[[ Input for this task, beginning ]]

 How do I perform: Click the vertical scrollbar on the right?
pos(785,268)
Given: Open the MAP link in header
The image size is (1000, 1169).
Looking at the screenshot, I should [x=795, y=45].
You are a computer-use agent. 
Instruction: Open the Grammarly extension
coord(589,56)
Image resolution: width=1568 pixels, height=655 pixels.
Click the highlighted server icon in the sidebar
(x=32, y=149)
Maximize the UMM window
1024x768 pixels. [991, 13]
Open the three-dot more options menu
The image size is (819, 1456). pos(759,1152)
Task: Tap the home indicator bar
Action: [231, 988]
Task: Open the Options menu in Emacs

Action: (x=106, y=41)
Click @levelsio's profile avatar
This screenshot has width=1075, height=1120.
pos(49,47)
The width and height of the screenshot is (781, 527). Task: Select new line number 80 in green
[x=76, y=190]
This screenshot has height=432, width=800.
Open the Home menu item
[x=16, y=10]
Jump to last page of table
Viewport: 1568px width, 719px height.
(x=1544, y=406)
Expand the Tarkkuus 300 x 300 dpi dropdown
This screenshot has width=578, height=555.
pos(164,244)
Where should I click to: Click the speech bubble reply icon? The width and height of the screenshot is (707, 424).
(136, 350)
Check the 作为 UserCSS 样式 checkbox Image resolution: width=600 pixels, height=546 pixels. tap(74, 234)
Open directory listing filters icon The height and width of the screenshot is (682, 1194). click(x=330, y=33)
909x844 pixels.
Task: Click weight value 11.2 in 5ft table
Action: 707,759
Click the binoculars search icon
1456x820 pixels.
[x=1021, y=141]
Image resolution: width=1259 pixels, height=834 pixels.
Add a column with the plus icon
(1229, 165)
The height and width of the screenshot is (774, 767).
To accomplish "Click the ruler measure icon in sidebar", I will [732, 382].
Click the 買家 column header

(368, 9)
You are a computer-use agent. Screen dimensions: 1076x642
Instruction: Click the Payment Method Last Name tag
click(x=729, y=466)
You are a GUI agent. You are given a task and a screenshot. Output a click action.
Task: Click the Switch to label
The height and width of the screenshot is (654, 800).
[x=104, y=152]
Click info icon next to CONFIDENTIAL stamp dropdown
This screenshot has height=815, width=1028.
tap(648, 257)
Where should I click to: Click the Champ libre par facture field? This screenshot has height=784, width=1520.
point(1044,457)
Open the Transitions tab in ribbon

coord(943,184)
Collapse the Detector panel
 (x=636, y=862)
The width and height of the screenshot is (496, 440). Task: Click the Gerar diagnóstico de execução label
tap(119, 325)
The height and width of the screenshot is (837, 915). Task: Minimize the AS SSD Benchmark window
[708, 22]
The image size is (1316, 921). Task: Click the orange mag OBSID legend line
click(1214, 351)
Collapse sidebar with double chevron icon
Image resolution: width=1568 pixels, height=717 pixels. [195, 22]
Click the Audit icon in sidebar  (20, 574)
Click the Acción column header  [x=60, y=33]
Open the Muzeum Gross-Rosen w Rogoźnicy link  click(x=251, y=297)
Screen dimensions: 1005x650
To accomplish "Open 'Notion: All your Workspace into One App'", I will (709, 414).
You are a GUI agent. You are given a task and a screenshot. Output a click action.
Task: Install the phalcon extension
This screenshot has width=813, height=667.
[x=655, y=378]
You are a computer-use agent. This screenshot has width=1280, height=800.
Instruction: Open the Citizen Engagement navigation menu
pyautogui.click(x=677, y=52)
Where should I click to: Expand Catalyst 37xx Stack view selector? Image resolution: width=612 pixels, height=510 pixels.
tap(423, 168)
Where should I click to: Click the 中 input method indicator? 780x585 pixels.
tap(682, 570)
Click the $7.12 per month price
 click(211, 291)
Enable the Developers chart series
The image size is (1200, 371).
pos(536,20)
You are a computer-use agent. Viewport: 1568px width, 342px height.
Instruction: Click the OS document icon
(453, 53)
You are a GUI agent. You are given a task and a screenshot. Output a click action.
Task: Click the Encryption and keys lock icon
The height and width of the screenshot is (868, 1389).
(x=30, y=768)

[[ Input for this task, end ]]

# Task brief
The response must consist of the lines above, from the first one through the line containing "This screenshot has height=432, width=800.", reproduced exactly.

# Answer to this task
 How do I perform: Click the vertical scrollbar on the right?
pos(785,268)
Given: Open the MAP link in header
The image size is (1000, 1169).
Looking at the screenshot, I should [x=795, y=45].
You are a computer-use agent. 
Instruction: Open the Grammarly extension
coord(589,56)
Image resolution: width=1568 pixels, height=655 pixels.
Click the highlighted server icon in the sidebar
(x=32, y=149)
Maximize the UMM window
1024x768 pixels. [991, 13]
Open the three-dot more options menu
The image size is (819, 1456). pos(759,1152)
Task: Tap the home indicator bar
Action: [231, 988]
Task: Open the Options menu in Emacs

Action: (x=106, y=41)
Click @levelsio's profile avatar
This screenshot has width=1075, height=1120.
pos(49,47)
The width and height of the screenshot is (781, 527). Task: Select new line number 80 in green
[x=76, y=190]
This screenshot has height=432, width=800.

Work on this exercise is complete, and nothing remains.